Für Vögel, das 2017 als „Tous des Oiseaux“ („Alle Vögel“) im Pariser Théâtre National de la Colline, das Mouawad als Direktor seit 2016 leitet, uraufgeführt wurde, stand das französische Publikum vor einer Herausforderung: Die Geschichte, die in rund vier Stunden erzählt wird, kommt ohne ein einziges Wort Französisch aus – stattdessen sprechen die Schauspielerinnen und Schauspieler Englisch, Deutsch, Hebräisch und Arabisch – natürlich wird alles in Französisch übertitelt, aber als Zuschauer konnte ich die Augen nicht von der Bühne lassen. Trotzdem gehört diese Inszenierung, bei der ich sogar noch den Vorteil gegenüber vielen anderen Zuschauerinnen und Zuschauern im Saal hatte, Englisch und Deutsch problemlos zu verstehen, zu den besten, die ich jemals gesehen habe – auch ohne Hebräisch- und Arabischkenntnisse meinerseits.

Dem Publikum in Bremen wird der Einstieg in die Welt von Wajdi Mouawads Werk Vögel dadurch erleichtert, dass hier eine Fassung auf die Bühne kommt, die auf der kompletten deutschen Übersetzung basiert, für die Uli Menke verantwortlich ist, wie auch für viele andere, bisher ins Deutsche übertragene, Theatertexte von Mouawad. Menke war bei diesem Stück besonders nah dran am Text, weil er auch an der Übertitelung des Originals gearbeitet hat.

Konflikte, aber keine Lösungen

In Vögel wird der Konflikt zwischen Israelis und Palästinensern ebenso thematisiert, wie die jüngere Deutsche Geschichte – in Berlin und in Form von Norah, die in der DDR aufgewachsen ist und erst nach dem Fall der Mauer zum Judentum findet und von David, der mit seinem Vater aus Israel hierher zurückgekehrt ist.

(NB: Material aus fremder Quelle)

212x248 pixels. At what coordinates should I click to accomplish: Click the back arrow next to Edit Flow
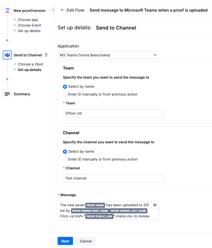pos(62,10)
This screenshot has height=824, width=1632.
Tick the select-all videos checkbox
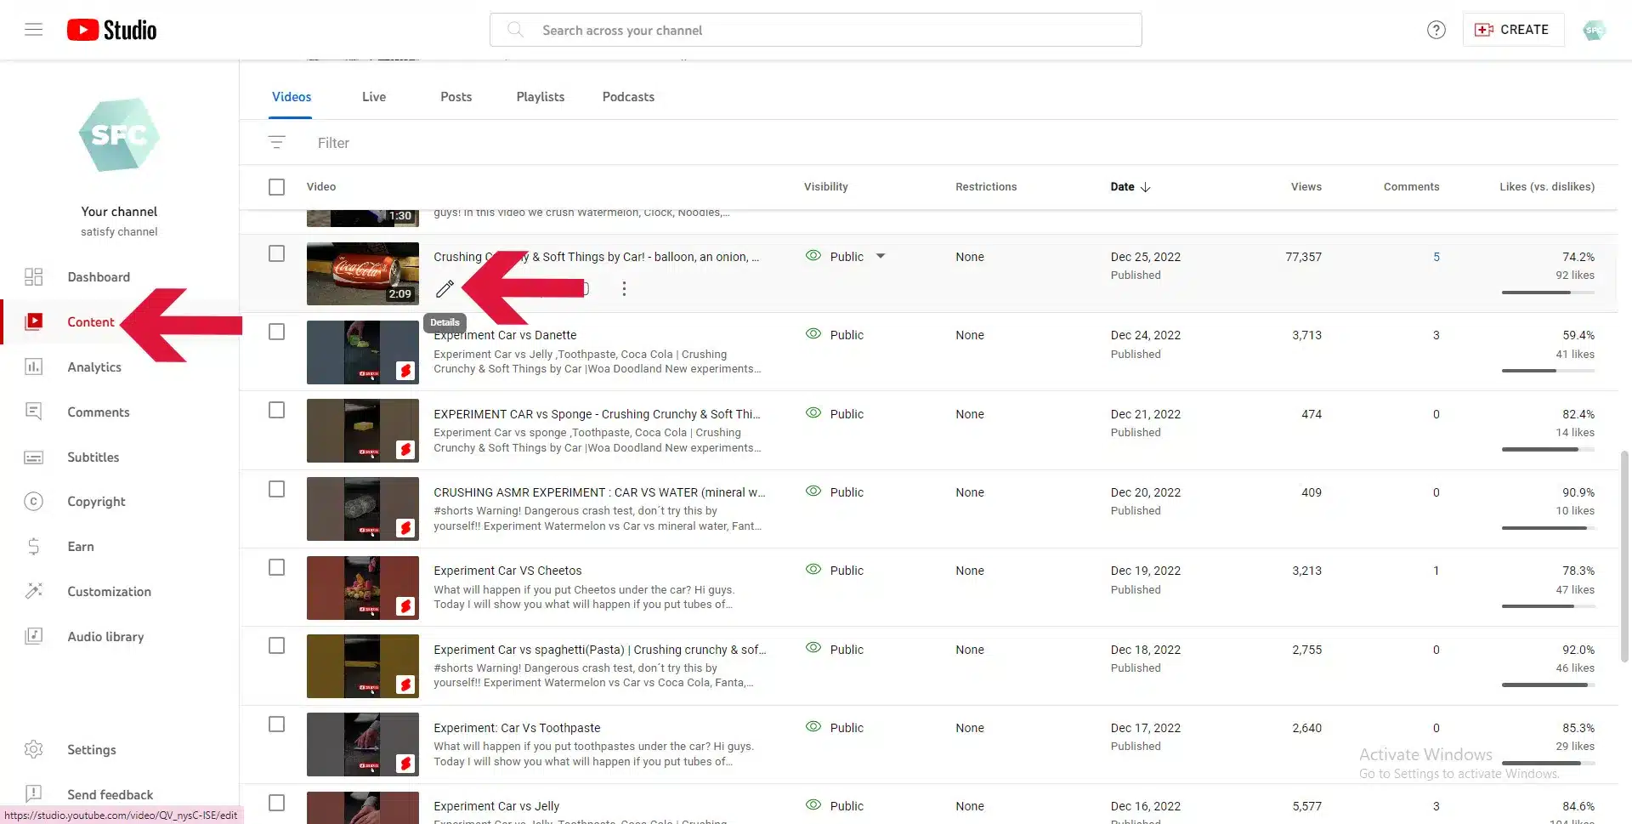tap(277, 187)
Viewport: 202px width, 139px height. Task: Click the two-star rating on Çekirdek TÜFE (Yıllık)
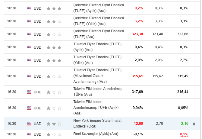click(54, 21)
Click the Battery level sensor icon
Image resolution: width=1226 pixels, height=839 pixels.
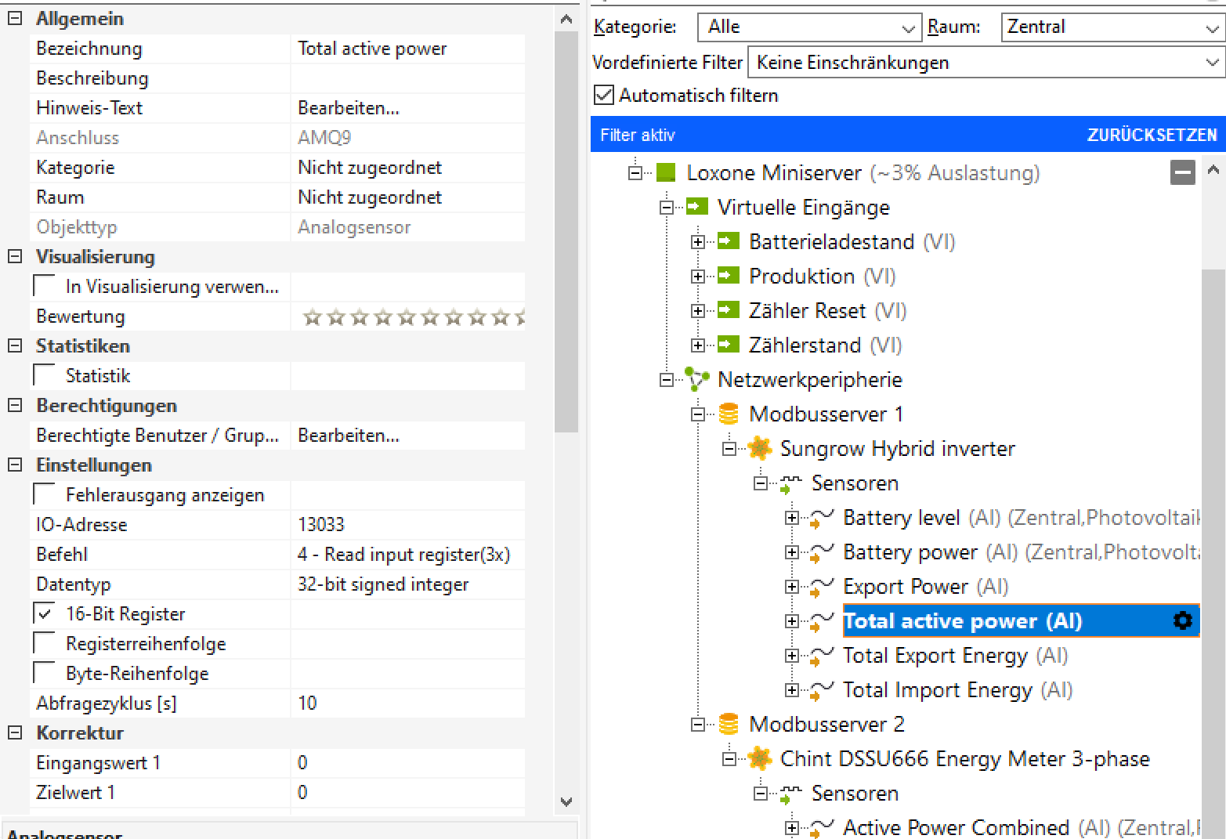[821, 519]
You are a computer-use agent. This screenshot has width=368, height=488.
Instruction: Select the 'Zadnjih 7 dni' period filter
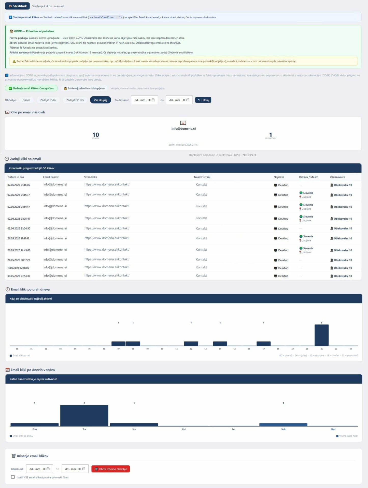pyautogui.click(x=48, y=100)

Wie zionistisch David ist, zeigt sich nicht zuletzt daran, dass er es unter keinen Umständen duldet, dass sein eigener Sohn, Eitan, der sich in New York in Wahida verliebt hat – einer Frau mit arabischen Wurzeln – diese Frau auch heiratet.

Vögel bietet – wie alle Werke Mouawads – ausreichend Stoff, um sich vor dem Besuch einer Vorstellung im Theater mit der Thematik – und noch lange nach dem letzten Vorhang damit auseinander zu setzen, in was für einer Welt wir alle heute leben und wie Mouawad es schafft, so viele echte Probleme und so wenig vorhandene Lösungen in seinen Texten zu verarbeiten. Dabei sind die fehlenden Lösungen auch nichts, was ich von einem Theaterautoren erwarte. Mouawads Kunst liegt darin, Tatsachen unseres Lebens geradezu perfektionistisch zu beschreiben. Den Transfer in unseren eigenen Alltag müssen wir schon selbst leisten. Denkanstöße dafür gibt es aber mehr als genug in seinen Werken.

Theater als Form des Angriffs

Zum ersten Mal begegnet bin ich Wajdi Mouawad beim Kaffee im Frühjahr 2017 auf dem alten Messegelände in Strasbourg. So bereitwillig er auf alles antwortete, so war doch klar, dass seine bevorzugten Formen des Ausdrucks das Schreiben und Theaterspielen sind. Es ist ganz offensichtlich, dass Theater für Mouawad einfacher zu greifen ist als Literatur ohne die Verbindung zur Bühne. Mouawad brauchte – und nutzt – die Verbindung aus beidem, um all‘ das herauszuschreien, was Krieg, Flucht, Exil in ihm aufgestaut hatten. „Theater ist für mich eine Form des Angriffs; der Zuschauer ist unschuldig, er kommt, er sitzt, er weiß nicht was er sehen wird und dann ... boom! Er kommt zerschlagen von dem heraus, was er gesehen und gehört hat.“  [Übersetzung aus der Zeitung ‚La Croix‘ vom 23. November 2018]

Das Theater von Wajdi Mouawad lebt für mich von einem kompromisslosen Miteinander der Texte, der Handlung, der Schauspielenden, der Regie, des Bühnenbildes, des Lichts, der Bewegungen, der Umbauten und nicht zuletzt des gesamten Teams im Theater. Selten habe ich Schauspiel so stimmig auf der Bühne gesehen, wie in den Vorstellungen, in denen Mouawad sein eigenes Werk inszeniert hatte. Das hat bei mir dazu geführt, dass ich direkten Zugang zu jedem Wort, jedem Blick und jeder Aussage hatte, so als wäre ich selbst Teil des Geschehens auf der Bühne und würde tatsächlich mit allen Konflikten direkt konfrontiert. Es braucht diese Forms des Theaters, um den Menschen die Augen für die Realität zu öffnen, die sie sonst niemals würden sehen wollen. Wajdi Mouawad gelingt dieses Kunstwerk seit mehr als 30 Jahren und seine Stücke bleiben eine Herausforderung für alle anderen – das Publikum, die Regisseure, die Schauspielerinnen und Schauspieler.